*WORK REQUEST*
The records below must be returned in full and unaltered.

[Stored records]
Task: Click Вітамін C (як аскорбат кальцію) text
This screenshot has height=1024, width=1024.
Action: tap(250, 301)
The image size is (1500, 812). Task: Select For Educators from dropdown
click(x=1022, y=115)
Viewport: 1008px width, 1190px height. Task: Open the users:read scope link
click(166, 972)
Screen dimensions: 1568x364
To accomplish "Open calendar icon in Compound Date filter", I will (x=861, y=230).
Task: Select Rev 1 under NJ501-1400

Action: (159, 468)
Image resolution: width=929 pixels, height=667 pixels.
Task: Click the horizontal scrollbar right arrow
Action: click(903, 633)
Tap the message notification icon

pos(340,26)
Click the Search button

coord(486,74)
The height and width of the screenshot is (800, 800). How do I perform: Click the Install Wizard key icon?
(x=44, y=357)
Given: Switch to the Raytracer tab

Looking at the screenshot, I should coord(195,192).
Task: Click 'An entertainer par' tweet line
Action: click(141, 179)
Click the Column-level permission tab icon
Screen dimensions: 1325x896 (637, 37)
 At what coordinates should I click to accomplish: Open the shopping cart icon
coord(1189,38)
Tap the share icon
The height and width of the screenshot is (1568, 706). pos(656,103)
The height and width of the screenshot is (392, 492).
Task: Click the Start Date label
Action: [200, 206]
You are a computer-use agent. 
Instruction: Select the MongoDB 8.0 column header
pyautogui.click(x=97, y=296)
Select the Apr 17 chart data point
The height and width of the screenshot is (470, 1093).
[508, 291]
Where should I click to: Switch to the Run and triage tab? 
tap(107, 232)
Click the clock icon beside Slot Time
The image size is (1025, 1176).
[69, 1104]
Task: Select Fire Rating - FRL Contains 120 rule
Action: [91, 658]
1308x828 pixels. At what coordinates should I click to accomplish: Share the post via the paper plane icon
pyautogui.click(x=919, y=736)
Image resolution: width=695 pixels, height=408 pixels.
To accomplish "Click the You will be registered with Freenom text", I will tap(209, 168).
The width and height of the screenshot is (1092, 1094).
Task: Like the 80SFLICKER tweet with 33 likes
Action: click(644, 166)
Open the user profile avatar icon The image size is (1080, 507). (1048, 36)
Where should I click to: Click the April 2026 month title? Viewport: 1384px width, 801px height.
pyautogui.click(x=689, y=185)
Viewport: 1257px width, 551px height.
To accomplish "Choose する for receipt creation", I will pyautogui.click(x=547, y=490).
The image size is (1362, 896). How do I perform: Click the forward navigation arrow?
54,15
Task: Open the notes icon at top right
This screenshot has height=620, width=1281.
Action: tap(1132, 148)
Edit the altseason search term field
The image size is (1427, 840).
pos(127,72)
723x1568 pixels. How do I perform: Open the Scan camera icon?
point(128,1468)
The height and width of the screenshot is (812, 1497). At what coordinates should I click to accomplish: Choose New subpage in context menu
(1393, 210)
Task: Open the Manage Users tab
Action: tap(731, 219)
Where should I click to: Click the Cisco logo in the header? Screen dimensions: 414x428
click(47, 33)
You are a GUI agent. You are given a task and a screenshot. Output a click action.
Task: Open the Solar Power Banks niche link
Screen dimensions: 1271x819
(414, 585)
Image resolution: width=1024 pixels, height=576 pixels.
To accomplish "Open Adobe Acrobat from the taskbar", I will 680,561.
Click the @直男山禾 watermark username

*ANSWER*
Task: Click Вітамін C (як аскорбат кальцію) text
This screenshot has height=1024, width=1024.
Action: tap(250, 301)
The image size is (1500, 812). Task: Select For Educators from dropdown
click(x=1022, y=115)
Viewport: 1008px width, 1190px height. Task: Open the users:read scope link
click(166, 972)
Screen dimensions: 1568x364
To accomplish "Open calendar icon in Compound Date filter", I will (x=861, y=230).
Task: Select Rev 1 under NJ501-1400

Action: (159, 468)
Image resolution: width=929 pixels, height=667 pixels.
Task: Click the horizontal scrollbar right arrow
Action: click(903, 633)
Tap the message notification icon

pos(340,26)
Click the Search button

coord(486,74)
The height and width of the screenshot is (800, 800). How do I perform: Click the Install Wizard key icon?
(x=44, y=357)
Given: Switch to the Raytracer tab

Looking at the screenshot, I should coord(195,192).
Task: Click 'An entertainer par' tweet line
Action: click(141, 179)
Click the Column-level permission tab icon
Screen dimensions: 1325x896 (637, 37)
 At what coordinates should I click to accomplish: Open the shopping cart icon
coord(1189,38)
Tap the share icon
The height and width of the screenshot is (1568, 706). pos(656,103)
The height and width of the screenshot is (392, 492).
Task: Click the Start Date label
Action: [200, 206]
You are a computer-use agent. 
Instruction: Select the MongoDB 8.0 column header
pyautogui.click(x=97, y=296)
Select the Apr 17 chart data point
The height and width of the screenshot is (470, 1093).
[508, 291]
Where should I click to: Switch to the Run and triage tab? 
tap(107, 232)
Click the clock icon beside Slot Time
The image size is (1025, 1176).
[69, 1104]
Task: Select Fire Rating - FRL Contains 120 rule
Action: [91, 658]
1308x828 pixels. At what coordinates should I click to accomplish: Share the post via the paper plane icon
pyautogui.click(x=919, y=736)
Image resolution: width=695 pixels, height=408 pixels.
To accomplish "Click the You will be registered with Freenom text", I will tap(209, 168).
The width and height of the screenshot is (1092, 1094).
Task: Like the 80SFLICKER tweet with 33 likes
Action: click(644, 166)
Open the user profile avatar icon The image size is (1080, 507). (1048, 36)
Where should I click to: Click the April 2026 month title? Viewport: 1384px width, 801px height.
pyautogui.click(x=689, y=185)
Viewport: 1257px width, 551px height.
To accomplish "Choose する for receipt creation", I will pyautogui.click(x=547, y=490).
The image size is (1362, 896). How do I perform: Click the forward navigation arrow?
54,15
Task: Open the notes icon at top right
This screenshot has height=620, width=1281.
Action: tap(1132, 148)
Edit the altseason search term field
The image size is (1427, 840).
pos(127,72)
723x1568 pixels. How do I perform: Open the Scan camera icon?
point(128,1468)
The height and width of the screenshot is (812, 1497). At what coordinates should I click to accomplish: Choose New subpage in context menu
(1393, 210)
Task: Open the Manage Users tab
Action: tap(731, 219)
Where should I click to: Click the Cisco logo in the header? Screen dimensions: 414x428
click(47, 33)
You are a GUI agent. You are given a task and a screenshot. Output a click action.
Task: Open the Solar Power Banks niche link
Screen dimensions: 1271x819
(414, 585)
Image resolution: width=1024 pixels, height=576 pixels.
To accomplish "Open Adobe Acrobat from the taskbar", I will 680,561.
Click the @直男山禾 watermark username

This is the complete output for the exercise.